At the risk of being pedantic, grep sed awk and find are not bash, they are their own programs. You can run find from any shell, or without a shell at all.
I used to lean on python for much of my scripting needs, mainly because the more advanced bash syntax was pretty daunting. Getting better at bash has a trickle-down effect, especially in this container age. ENV var scoping + loops and various var expansion methods really made it click for me. Shelling out to various tasks (and grabbing the results) is effortless via bash scripts. With bash on windows now it's pretty much ubiquitous. My advice is to consider why the task at hand can't be done in bash, because often times it can, with much more portability.
In both my personal and professional life, I have the opposite conclusion. Bash is only for the simplest scripts and pipelines, and everything else (assuming you're going to use it more than once) gets written in Python or Go.
The Bash syntax is not daunting, or if it is that's never been the problem with Bash. The problem is that Bash or shell programming in general gives you a million ways to shoot yourself in the foot and maybe one or two obscure, funny-looking ways to do what you want. Like iterating over the files in a directory, for example. If you think that's easy in Bash you have either have a funny definition of easy or you're forgetting a few corner cases. Or getting the output from a program—did you know that $(my_prog) or `my_prog` modifies the program output?
$ mkdir "hi there"
$ mkdir "how are you"
$ ls -l
total 8
drwxr-xr-x 2 xxxxxxxx xxxx 4096 Jun 26 14:54 hi there
drwxr-xr-x 2 xxxxxxxx xxxx 4096 Jun 26 14:54 how are you
$ for f in $(ls); do echo $f; done
hi
there
how
are
you
then reset it later. Perhaps store existing IFS in a variable so you can put it back. The \n vs actual line feed has to do with an edge case in cygwin and dos files.

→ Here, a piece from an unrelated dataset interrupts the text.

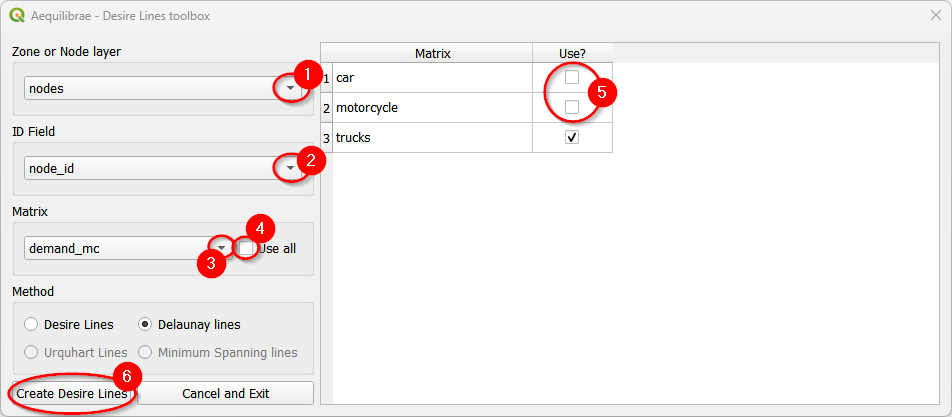The width and height of the screenshot is (952, 417).
Task: Click Cancel and Exit
Action: (225, 393)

... works better for the easy edge cases, but still probably has some issues. Personally I think klodolph called it; once you get into anything that has a few interesting edge cases bash becomes pretty unwieldy.
The easiest way is still: for file in *; do ...; done
This works fine with spaces and other strange characters, no need to come up with more complicated ways.

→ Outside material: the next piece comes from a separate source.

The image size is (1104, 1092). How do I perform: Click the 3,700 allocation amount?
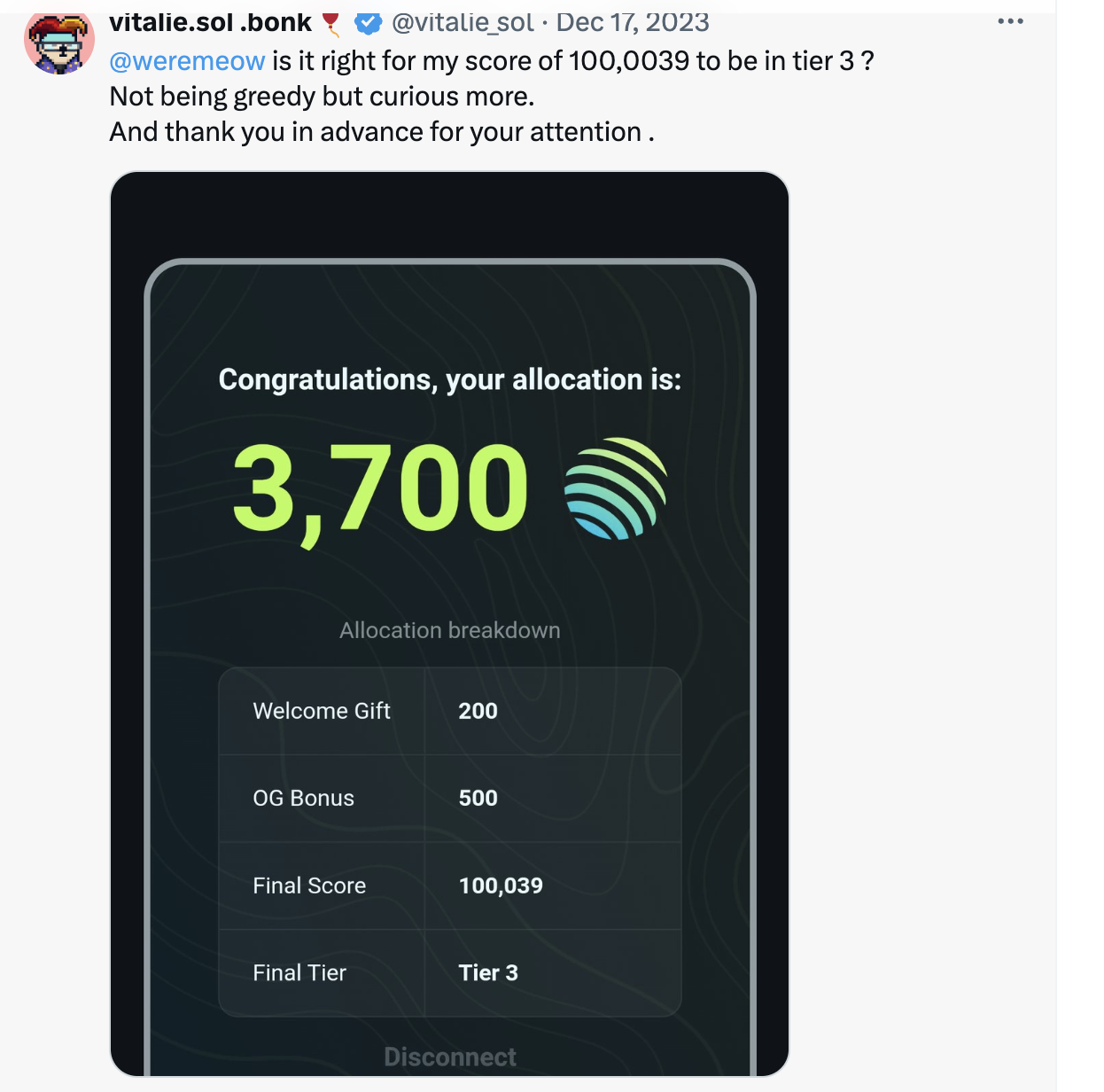[x=380, y=489]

If you must use find, the correct way is really tricky and uses obscure bash features like settings IFS to the empty string to split on null bytes and process substitution so that the loop doesn't run in a subshell (which would prevent it from modifying variables in the current environment):
while IFS= read -r -d '' file; do
...
done < <(find /tmp -type f -print0)
I like that, I've never thought of or seen it, although it should've been intuitively obvious given how bash expansion works.
I think this demonstrates the point pretty well though - it takes a discussion among three of us before arriving at something that works moderately well, and we found four fairly different ways of doing it...
is both much easier and much safer than piping the output of ls.
It does the correct thing with filenames containing spaces or weird characters, and the intent is much more visible, so there is really no reason to use $(ls).
Fair enough! I'm more in the devops/platform space so worrying about python versions and setting GOPATH is wasted time for my purposes. What I love is the portability with minimal effort.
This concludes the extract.